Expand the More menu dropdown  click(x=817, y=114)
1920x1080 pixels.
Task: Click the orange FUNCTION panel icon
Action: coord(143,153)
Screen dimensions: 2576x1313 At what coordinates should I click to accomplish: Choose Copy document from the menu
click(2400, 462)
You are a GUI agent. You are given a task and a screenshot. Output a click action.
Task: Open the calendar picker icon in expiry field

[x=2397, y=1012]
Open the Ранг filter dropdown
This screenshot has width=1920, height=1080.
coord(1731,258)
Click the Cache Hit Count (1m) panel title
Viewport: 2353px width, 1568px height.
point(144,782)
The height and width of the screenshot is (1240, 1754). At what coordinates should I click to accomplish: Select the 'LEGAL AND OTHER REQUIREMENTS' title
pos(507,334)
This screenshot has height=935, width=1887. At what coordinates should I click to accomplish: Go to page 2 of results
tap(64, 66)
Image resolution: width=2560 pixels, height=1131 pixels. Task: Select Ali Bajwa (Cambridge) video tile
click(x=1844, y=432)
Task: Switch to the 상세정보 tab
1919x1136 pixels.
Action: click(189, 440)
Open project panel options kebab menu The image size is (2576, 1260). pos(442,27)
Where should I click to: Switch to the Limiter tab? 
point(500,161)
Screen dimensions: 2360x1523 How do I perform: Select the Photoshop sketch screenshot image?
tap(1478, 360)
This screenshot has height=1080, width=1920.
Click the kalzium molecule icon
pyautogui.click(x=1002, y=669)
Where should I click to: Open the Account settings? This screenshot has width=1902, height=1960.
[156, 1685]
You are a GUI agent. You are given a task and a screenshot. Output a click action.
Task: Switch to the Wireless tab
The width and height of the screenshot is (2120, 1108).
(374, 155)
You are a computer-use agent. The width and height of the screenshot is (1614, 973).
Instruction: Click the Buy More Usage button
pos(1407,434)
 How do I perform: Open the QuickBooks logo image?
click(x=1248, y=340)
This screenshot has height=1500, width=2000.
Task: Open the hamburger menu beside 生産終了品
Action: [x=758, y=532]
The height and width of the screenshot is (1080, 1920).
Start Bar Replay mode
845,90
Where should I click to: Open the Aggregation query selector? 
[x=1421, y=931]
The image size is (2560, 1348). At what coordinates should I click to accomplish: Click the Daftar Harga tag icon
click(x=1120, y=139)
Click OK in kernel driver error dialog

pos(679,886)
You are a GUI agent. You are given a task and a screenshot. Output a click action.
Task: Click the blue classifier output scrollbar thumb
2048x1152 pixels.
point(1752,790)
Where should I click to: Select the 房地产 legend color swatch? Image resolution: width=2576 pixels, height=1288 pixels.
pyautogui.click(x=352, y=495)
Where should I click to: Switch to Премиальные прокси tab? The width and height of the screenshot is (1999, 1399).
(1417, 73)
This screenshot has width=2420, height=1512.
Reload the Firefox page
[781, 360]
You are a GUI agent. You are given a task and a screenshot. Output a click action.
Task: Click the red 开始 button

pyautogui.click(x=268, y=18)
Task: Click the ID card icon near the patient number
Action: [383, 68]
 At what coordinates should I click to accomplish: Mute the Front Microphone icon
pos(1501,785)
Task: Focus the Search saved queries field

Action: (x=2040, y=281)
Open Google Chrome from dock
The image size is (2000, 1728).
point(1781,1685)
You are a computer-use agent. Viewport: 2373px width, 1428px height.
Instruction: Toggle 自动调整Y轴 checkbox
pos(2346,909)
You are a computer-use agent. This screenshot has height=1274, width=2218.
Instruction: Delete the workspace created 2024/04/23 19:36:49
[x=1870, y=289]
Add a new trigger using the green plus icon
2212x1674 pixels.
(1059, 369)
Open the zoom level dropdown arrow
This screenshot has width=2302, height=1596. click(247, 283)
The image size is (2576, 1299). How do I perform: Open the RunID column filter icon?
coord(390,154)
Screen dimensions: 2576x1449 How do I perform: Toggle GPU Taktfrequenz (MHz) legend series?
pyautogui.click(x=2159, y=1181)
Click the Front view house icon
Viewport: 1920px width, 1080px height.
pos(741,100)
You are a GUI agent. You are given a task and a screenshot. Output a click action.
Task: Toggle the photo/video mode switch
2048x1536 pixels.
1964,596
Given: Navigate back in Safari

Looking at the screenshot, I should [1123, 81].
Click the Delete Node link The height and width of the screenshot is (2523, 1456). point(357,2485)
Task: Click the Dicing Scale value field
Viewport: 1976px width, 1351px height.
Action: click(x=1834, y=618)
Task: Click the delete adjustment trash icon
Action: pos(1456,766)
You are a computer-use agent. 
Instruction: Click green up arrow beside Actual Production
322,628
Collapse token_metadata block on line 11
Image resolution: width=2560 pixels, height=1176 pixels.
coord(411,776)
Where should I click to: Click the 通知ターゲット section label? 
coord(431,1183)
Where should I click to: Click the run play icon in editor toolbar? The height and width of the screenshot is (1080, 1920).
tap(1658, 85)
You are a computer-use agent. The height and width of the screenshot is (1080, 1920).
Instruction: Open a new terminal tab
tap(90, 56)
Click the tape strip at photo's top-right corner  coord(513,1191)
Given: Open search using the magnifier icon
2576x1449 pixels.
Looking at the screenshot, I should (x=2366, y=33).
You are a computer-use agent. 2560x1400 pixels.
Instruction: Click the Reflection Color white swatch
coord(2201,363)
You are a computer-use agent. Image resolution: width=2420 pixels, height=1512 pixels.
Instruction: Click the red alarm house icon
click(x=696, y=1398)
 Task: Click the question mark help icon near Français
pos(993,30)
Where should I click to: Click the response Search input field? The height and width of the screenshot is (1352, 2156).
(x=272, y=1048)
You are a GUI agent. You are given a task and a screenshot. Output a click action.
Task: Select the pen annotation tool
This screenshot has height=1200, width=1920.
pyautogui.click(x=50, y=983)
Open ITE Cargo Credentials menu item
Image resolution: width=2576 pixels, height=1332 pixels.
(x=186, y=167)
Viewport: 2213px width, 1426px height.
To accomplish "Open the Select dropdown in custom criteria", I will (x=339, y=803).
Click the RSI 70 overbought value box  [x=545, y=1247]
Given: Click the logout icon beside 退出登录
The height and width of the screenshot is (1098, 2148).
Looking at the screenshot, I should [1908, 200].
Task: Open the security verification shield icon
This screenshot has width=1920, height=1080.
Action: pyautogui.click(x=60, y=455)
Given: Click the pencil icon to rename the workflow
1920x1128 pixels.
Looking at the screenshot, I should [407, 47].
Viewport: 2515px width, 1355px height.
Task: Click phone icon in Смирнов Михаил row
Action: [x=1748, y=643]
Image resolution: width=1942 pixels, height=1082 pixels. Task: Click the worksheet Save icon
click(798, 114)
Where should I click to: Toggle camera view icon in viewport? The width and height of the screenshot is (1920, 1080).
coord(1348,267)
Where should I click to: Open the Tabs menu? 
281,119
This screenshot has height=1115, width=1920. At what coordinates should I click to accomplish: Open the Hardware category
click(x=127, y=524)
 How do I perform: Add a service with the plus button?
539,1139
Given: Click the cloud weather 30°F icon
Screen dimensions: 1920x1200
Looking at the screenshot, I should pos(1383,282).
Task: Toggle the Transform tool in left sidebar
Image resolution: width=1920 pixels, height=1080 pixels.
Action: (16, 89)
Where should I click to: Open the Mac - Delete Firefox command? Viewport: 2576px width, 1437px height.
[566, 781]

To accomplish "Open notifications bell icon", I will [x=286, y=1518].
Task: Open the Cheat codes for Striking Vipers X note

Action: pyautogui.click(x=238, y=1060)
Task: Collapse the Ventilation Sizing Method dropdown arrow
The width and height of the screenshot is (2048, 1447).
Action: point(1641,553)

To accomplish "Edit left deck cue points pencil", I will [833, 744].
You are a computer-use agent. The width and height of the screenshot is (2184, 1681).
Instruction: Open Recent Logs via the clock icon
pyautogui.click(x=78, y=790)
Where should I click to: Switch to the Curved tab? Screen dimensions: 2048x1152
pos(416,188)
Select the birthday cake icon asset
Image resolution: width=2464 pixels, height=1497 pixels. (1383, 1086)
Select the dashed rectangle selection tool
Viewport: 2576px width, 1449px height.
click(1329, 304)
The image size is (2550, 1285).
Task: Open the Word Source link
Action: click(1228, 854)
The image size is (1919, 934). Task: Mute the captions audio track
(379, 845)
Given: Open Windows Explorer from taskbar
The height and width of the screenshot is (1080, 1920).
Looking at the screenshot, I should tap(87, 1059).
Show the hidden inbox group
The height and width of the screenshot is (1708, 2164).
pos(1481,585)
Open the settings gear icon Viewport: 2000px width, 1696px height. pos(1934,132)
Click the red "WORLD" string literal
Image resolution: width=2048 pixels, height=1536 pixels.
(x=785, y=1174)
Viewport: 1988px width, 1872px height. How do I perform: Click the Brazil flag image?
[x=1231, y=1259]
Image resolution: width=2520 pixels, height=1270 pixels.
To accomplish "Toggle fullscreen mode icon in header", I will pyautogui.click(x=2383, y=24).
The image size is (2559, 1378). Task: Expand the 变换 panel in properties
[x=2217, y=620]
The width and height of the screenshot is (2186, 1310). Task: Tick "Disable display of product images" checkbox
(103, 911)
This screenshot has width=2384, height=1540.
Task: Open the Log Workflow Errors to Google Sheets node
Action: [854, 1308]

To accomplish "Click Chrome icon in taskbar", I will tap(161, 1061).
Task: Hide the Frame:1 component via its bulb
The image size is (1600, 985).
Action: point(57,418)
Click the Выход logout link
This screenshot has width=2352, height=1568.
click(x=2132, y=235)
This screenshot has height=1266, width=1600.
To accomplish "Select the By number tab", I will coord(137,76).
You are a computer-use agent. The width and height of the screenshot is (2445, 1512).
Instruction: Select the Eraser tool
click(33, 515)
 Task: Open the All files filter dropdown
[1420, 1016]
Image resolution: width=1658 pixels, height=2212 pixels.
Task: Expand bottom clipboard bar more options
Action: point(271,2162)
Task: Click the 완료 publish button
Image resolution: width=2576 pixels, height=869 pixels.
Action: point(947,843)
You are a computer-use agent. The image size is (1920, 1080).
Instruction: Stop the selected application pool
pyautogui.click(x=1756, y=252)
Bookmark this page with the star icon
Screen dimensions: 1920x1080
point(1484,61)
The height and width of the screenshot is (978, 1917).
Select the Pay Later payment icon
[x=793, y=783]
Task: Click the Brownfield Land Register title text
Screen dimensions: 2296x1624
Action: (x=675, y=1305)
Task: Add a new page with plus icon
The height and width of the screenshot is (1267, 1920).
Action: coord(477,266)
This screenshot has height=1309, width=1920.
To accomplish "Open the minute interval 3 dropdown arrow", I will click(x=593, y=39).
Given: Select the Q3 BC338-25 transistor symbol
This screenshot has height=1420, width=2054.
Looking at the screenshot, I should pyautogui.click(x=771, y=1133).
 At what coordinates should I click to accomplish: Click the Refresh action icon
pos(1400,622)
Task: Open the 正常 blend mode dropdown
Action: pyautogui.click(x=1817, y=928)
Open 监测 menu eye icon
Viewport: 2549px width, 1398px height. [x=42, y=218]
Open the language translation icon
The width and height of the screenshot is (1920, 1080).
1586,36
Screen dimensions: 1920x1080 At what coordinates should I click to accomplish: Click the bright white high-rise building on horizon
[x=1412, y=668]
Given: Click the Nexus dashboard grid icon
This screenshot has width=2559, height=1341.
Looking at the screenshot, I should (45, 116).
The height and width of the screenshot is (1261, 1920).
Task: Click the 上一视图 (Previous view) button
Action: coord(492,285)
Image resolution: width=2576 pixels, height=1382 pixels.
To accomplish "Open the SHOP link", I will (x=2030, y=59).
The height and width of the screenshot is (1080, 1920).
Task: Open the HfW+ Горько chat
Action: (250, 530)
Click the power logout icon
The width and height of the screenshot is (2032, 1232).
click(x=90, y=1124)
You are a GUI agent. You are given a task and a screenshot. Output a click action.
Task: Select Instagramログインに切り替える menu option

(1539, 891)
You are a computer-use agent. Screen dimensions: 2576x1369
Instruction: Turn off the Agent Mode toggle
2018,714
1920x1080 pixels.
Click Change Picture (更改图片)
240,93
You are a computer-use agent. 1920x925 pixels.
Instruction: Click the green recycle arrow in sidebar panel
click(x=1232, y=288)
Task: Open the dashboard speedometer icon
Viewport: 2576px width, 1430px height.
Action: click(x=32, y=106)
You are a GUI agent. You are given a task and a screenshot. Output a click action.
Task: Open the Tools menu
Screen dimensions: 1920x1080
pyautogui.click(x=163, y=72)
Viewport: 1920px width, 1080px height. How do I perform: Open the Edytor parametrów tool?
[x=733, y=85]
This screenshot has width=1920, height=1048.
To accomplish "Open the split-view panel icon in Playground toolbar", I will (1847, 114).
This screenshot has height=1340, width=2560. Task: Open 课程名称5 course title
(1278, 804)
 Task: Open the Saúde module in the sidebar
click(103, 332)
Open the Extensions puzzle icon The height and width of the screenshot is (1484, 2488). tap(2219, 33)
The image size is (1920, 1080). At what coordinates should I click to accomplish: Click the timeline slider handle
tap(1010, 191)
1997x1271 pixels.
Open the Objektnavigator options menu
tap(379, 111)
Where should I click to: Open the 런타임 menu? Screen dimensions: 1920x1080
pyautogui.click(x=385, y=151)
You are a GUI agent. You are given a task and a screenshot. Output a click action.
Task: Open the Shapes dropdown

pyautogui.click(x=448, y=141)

- Activity: With the line containing "The image size is (1920, 1080). At" as the first and the last line of the data as the final one, copy every line between them exactly, those two included.

- Solution below:
The image size is (1920, 1080). At what coordinates should I click to accomplish: Click the timeline slider handle
tap(1010, 191)
1997x1271 pixels.
Open the Objektnavigator options menu
tap(379, 111)
Where should I click to: Open the 런타임 menu? Screen dimensions: 1920x1080
pyautogui.click(x=385, y=151)
You are a GUI agent. You are given a task and a screenshot. Output a click action.
Task: Open the Shapes dropdown

pyautogui.click(x=448, y=141)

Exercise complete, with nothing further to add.